#### [Records]
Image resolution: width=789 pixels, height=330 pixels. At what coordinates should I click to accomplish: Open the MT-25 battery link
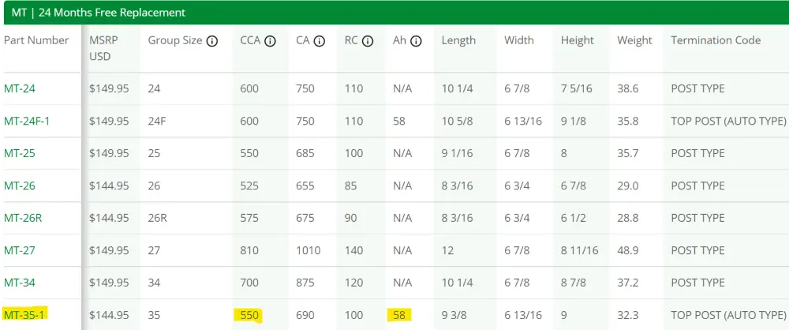click(20, 153)
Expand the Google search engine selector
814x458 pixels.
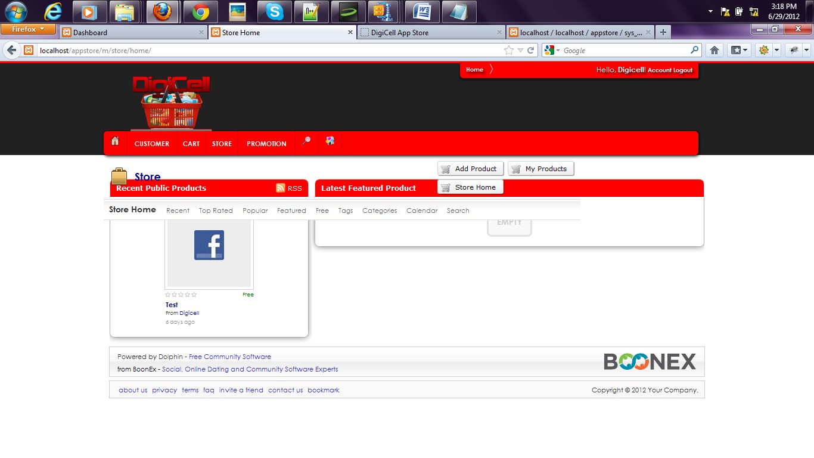(552, 51)
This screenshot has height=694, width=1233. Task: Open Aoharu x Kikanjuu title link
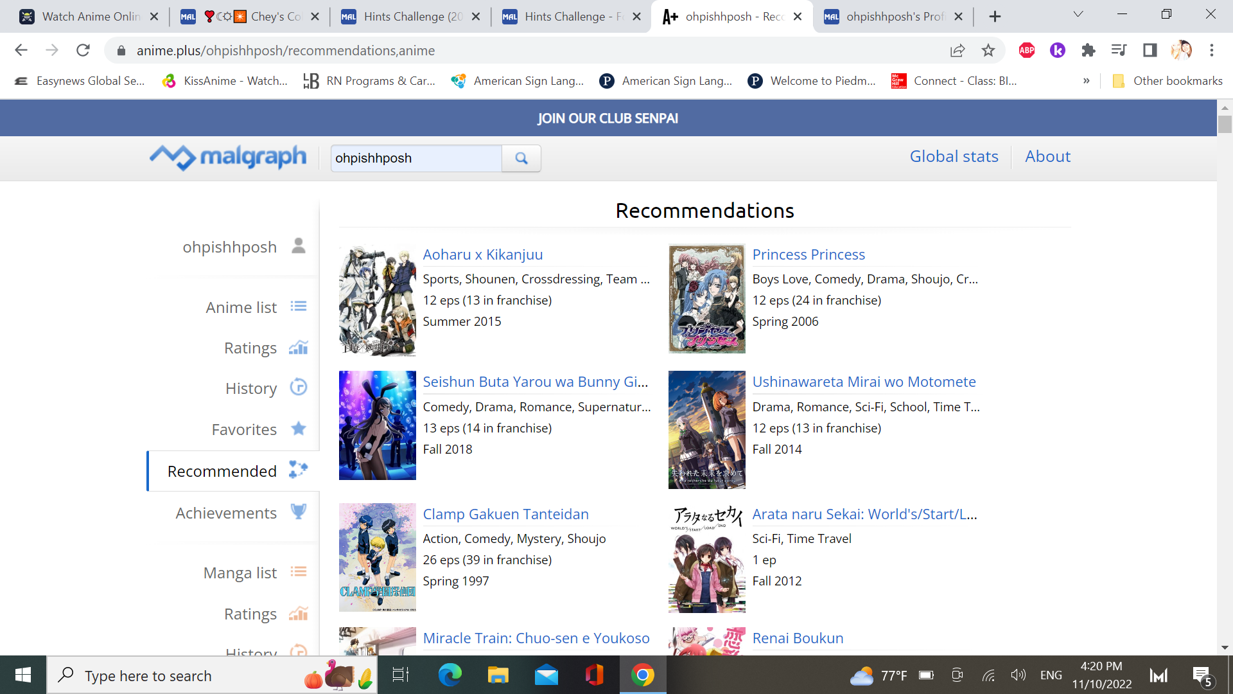pos(482,254)
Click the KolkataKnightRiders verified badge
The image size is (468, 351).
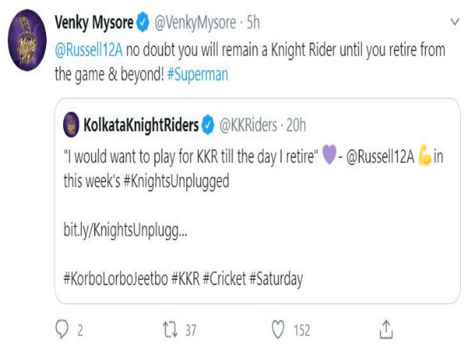[x=208, y=125]
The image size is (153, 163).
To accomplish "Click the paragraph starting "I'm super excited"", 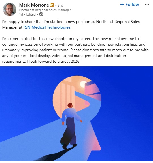I will coord(75,50).
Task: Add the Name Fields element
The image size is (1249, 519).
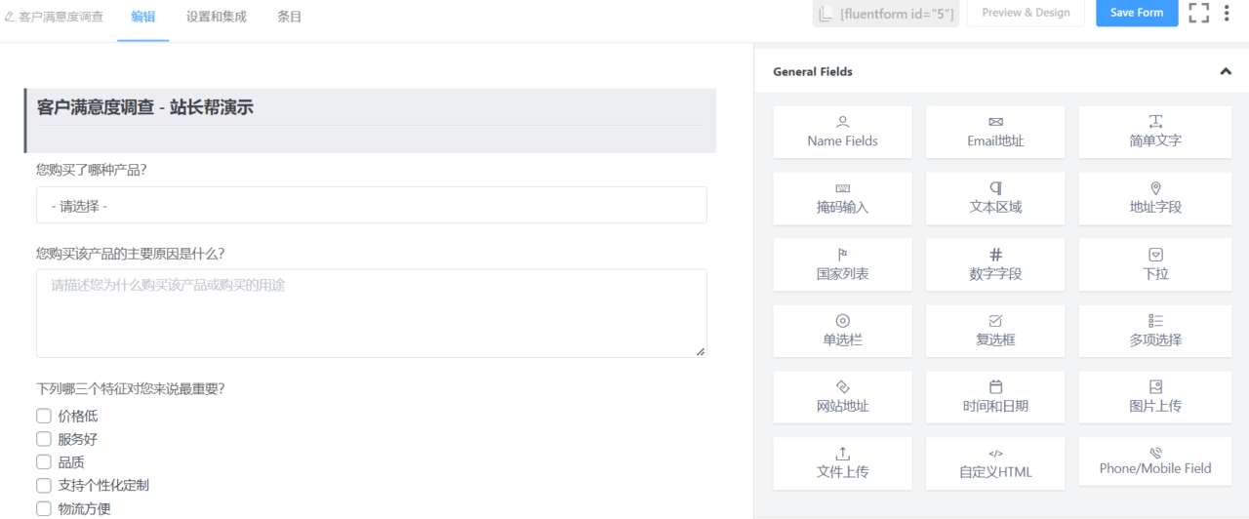Action: (842, 132)
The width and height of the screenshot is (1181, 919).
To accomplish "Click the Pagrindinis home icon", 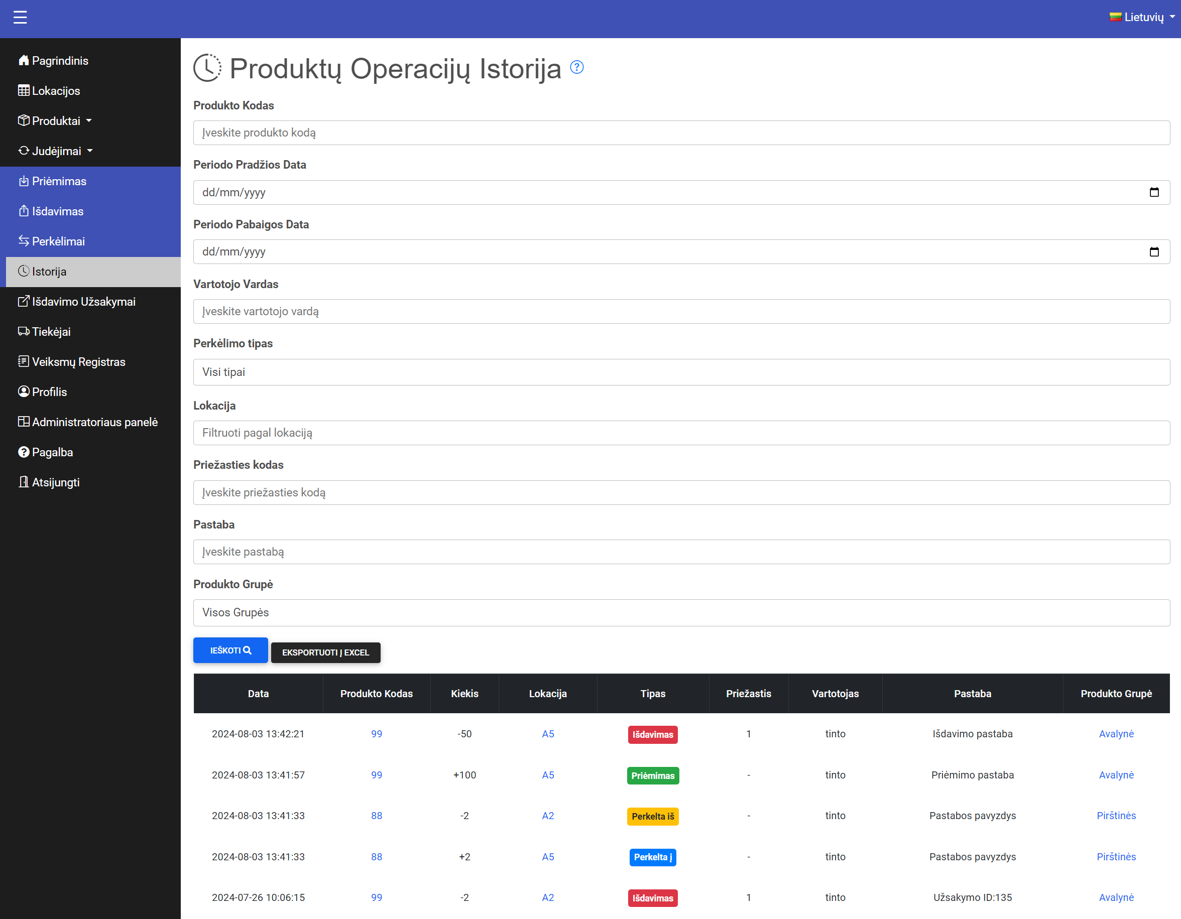I will 23,61.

#### [Task to complete]
Which lines of the material above contain the string "link"? Copy out each of them in full.

#### [Task response]
Image resolution: width=789 pixels, height=330 pixels. At what coordinates should I click to accomplish: Open the MT-25 battery link
This screenshot has height=694, width=1233. Task: Open Aoharu x Kikanjuu title link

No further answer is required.